Concussions Associated With Tripling Of Suicide Rate

Rates of suicide are three times higher among adults who have had concussions—and even higher than that if the concussion occurs on a Sunday, study finds

Probably not a concussion. But, ouch. — (REUTERS)
Feb 08, 2016 at 12:42 PM ET

Your Super Bowl Sunday may already be distant, drunken memory, but the hits sustained by the players on the field may have far-reaching consequences, according to a new study in the Canadian Medical Association Journal. The study finds that adults who have suffered from concussions—basically anybody who plays professional football, as well as many former combat soldiers—are three times more likely to commit suicide than the average adult. Worse, suicides spike if the concussion occurred on a weekend, the study suggests.

“Greater attention to the long-term implications of a concussion might save lives,” said Dr. Donald Redelmeier, a physician at Sunnybrook Health Sciences Centre in Toronto and coauthor on the study, in a prepared statement.

“Deaths from suicide can be prevented.”

More Assisted Suicide Gets More Popular Every Year In The US

Suicide is a leading cause of death in the United States. 38,364 Americans took their own lives in 2010 alone, and the financial costs of suicide in the US have been estimated at about $40 billion per year. And, while the vast majority of suicides in a community setting are related to a psychiatric illness (including depression and substance abuse), many suicides—especially among military personnel—are often linked to concussions.

To learn more about the connection between concussions and suicides, researchers followed 235,110 patients diagnosed with concussions and found that 667 of those patients committed suicide over the next decade. That suicide rate—roughly 31 deaths per 100,000 patients per year—is three times higher than the rates of suicide among adults who have not been diagnosed with concussions.

Further, the researchers found that when concussions occurred on a weekend, the suicide rate was slightly higher. “The absolute risk was equal to about 470 suicide deaths that might not have occurred if the prevailing risks had matched the population norm,” the authors write.

It is important to stress that the link between concussions and suicide (and the weekend) is still just that—a link.

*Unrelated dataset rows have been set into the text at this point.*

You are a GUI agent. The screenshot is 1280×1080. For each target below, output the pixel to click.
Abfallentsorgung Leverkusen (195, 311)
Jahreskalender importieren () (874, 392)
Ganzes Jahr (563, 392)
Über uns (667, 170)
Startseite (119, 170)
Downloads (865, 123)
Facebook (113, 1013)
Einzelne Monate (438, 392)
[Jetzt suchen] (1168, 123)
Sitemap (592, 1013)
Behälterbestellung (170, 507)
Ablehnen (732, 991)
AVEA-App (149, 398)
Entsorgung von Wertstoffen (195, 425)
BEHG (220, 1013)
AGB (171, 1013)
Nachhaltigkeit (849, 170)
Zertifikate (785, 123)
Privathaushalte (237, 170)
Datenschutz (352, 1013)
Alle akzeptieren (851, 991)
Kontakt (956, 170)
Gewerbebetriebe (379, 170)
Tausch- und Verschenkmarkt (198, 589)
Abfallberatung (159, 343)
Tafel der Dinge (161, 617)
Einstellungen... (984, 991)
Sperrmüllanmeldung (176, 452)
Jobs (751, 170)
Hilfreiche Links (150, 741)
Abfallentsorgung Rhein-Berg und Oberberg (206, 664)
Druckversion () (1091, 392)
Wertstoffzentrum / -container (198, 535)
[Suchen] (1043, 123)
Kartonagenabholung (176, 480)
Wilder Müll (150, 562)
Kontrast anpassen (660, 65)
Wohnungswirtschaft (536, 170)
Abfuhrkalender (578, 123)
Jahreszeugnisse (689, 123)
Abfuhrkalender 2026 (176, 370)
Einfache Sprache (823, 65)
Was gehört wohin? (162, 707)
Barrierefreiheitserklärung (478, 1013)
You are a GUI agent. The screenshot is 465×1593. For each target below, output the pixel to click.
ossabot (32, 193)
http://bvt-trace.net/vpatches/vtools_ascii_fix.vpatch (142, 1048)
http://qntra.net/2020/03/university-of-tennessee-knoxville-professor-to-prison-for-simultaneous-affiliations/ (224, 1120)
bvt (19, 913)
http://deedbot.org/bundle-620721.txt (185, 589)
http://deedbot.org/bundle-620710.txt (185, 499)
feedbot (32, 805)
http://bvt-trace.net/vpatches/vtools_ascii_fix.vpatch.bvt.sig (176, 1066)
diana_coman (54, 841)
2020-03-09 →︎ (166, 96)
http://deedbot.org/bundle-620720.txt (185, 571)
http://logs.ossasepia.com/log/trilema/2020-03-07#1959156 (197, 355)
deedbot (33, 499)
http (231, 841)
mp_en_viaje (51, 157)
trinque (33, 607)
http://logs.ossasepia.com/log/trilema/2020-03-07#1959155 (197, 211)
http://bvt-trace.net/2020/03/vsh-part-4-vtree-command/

Correlation doesn’t imply causation, and there are several explanations for these results more nuanced than the blanket statement that Super Bowl Sunday causes suicides.

For instance, recreational injuries are more common on weekends, so there may be more severe concussions on the weekends in general. It’s also possible that the infamous weekend effect—that, due to staffing issues, hospitals serve patients less efficiently on the weekends—may have something to do with it. Meanwhile, it’s likely that people who suffer from concussions are at higher risk of suicide due to their lifestyles—soldiers who have seen combat are more likely to have concussions but also more likely to commit suicide due to mental illness than the average adult.

At the same time, the authors hope that their findings will be the beginning of more concerted attempts to research the causes of suicide—and learn to prevent these tragedies from happening. “The link between concussion and suicide is not confined to professional athletes or military veterans,” said Michael Fralick, medical trainee at the University of Toronto and coauthor on the study, in a statement.